- [Brief]:
In the material below, find every line with "chain" and pull it out.

□ □ □

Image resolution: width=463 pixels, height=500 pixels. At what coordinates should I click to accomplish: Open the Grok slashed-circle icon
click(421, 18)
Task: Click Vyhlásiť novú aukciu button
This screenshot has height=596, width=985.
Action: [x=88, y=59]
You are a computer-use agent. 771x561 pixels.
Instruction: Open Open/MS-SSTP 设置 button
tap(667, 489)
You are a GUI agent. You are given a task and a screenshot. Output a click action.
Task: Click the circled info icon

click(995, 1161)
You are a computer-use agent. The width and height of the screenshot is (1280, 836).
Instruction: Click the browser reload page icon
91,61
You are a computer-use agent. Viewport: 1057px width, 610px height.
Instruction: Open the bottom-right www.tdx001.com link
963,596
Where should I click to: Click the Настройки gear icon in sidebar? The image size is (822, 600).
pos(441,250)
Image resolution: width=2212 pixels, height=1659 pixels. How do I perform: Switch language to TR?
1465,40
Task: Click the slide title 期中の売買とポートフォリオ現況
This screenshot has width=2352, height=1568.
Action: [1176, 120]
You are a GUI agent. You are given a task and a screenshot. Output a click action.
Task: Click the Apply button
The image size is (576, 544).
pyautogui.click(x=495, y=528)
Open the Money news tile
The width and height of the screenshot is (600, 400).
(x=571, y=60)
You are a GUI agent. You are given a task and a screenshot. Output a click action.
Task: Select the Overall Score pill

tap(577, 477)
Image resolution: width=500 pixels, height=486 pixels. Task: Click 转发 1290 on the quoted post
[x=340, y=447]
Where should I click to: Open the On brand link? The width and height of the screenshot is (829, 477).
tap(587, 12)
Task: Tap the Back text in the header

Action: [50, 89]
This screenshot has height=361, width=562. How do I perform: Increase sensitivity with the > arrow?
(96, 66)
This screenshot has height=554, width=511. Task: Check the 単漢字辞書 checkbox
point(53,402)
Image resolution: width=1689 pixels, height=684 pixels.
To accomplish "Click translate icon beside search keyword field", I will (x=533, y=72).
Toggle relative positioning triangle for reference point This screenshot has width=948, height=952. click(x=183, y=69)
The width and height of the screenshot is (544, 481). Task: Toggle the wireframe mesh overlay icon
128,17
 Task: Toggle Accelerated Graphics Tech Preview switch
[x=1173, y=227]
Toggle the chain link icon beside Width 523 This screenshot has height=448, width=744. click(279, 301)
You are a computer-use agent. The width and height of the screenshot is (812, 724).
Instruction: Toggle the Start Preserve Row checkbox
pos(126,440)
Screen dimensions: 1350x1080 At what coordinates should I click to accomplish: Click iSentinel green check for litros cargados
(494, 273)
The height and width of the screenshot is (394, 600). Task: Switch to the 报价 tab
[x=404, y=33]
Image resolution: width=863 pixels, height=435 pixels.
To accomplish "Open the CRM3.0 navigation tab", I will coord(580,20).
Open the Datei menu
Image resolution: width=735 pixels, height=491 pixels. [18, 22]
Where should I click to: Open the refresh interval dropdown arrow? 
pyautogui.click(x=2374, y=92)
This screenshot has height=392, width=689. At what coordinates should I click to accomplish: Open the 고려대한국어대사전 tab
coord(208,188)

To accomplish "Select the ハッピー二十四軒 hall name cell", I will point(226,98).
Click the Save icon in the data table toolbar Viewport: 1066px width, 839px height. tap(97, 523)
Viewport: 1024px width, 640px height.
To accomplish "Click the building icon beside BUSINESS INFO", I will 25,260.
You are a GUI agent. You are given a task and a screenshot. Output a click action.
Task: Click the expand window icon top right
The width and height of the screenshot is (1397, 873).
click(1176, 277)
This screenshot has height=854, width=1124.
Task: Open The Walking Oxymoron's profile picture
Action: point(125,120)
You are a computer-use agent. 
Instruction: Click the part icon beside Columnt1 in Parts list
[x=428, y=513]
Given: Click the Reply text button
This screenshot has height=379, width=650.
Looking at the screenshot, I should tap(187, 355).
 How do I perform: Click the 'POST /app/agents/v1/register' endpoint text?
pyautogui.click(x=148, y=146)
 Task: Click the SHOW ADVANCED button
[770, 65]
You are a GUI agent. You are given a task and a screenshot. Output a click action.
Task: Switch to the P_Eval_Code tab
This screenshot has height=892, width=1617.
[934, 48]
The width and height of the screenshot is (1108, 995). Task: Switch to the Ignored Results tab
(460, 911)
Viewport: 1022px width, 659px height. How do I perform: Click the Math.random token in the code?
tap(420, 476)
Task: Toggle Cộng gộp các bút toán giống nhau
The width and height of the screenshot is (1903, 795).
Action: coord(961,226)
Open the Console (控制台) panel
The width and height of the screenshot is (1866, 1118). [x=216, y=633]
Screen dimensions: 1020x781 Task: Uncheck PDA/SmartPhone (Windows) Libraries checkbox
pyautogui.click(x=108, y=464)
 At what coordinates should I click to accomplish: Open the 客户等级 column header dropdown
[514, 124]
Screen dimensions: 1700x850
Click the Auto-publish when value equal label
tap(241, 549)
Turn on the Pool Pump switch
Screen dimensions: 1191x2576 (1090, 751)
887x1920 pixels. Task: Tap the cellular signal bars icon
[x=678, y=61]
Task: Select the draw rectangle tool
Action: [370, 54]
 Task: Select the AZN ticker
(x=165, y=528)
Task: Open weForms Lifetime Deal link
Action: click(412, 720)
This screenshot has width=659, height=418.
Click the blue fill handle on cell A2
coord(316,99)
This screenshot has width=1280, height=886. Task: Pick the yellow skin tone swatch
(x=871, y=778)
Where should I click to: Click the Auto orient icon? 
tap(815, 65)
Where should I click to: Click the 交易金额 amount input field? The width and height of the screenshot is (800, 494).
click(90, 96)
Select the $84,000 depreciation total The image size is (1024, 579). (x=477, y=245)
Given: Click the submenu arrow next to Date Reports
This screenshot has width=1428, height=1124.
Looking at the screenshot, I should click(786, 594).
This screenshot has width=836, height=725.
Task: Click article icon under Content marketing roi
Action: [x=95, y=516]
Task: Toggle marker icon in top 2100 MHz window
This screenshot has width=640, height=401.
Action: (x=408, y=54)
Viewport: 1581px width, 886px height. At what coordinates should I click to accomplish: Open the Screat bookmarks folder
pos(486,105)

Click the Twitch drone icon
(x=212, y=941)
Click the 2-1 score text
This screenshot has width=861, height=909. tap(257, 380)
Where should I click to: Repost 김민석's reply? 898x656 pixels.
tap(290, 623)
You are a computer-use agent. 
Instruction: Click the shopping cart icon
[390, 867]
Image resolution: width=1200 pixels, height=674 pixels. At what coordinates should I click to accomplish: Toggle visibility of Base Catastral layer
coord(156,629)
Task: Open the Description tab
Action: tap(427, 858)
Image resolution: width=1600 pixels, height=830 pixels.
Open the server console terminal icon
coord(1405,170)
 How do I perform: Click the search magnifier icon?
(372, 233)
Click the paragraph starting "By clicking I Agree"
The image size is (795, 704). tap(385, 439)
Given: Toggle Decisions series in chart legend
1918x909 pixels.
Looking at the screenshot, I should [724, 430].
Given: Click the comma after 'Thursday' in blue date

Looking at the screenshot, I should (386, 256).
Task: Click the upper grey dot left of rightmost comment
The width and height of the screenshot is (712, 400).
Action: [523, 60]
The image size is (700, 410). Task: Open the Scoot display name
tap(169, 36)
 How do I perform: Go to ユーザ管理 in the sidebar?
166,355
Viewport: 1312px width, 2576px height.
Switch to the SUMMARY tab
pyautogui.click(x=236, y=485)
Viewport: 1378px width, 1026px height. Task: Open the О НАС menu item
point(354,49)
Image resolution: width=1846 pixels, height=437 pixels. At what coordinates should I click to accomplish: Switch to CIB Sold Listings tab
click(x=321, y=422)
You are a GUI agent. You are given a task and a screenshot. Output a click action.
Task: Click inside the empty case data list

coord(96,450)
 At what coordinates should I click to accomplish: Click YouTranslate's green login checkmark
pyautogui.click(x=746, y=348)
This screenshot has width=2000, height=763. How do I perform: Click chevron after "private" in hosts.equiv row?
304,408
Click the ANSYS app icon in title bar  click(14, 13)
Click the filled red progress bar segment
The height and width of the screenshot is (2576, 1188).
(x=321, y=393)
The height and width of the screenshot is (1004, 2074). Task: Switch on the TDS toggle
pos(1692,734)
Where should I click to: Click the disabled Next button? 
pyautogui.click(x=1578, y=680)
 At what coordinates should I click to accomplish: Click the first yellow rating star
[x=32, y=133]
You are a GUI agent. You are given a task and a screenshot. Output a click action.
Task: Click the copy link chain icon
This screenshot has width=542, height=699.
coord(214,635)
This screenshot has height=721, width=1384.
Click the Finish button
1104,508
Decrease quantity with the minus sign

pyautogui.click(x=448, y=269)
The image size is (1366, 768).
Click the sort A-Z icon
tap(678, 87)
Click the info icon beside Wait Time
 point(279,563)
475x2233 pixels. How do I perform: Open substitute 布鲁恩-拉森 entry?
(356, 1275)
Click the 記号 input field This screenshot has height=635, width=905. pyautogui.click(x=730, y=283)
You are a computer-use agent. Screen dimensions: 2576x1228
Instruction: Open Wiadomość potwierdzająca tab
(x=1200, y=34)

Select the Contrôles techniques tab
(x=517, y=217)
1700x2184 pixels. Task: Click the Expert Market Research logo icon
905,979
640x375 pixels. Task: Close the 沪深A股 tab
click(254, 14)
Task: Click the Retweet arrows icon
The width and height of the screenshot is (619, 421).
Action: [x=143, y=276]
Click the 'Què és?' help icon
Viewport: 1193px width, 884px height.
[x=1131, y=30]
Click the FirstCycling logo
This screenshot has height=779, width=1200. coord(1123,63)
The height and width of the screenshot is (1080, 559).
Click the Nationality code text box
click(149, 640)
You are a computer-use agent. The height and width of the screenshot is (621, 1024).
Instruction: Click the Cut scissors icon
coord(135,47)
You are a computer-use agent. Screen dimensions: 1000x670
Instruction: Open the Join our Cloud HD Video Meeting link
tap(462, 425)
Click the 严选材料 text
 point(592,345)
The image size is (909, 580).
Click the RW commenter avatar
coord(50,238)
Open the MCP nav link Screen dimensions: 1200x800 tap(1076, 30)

□ □ □

- [Exercise response]:
Toggle the chain link icon beside Width 523 This screenshot has height=448, width=744. click(279, 301)
Task: Click the copy link chain icon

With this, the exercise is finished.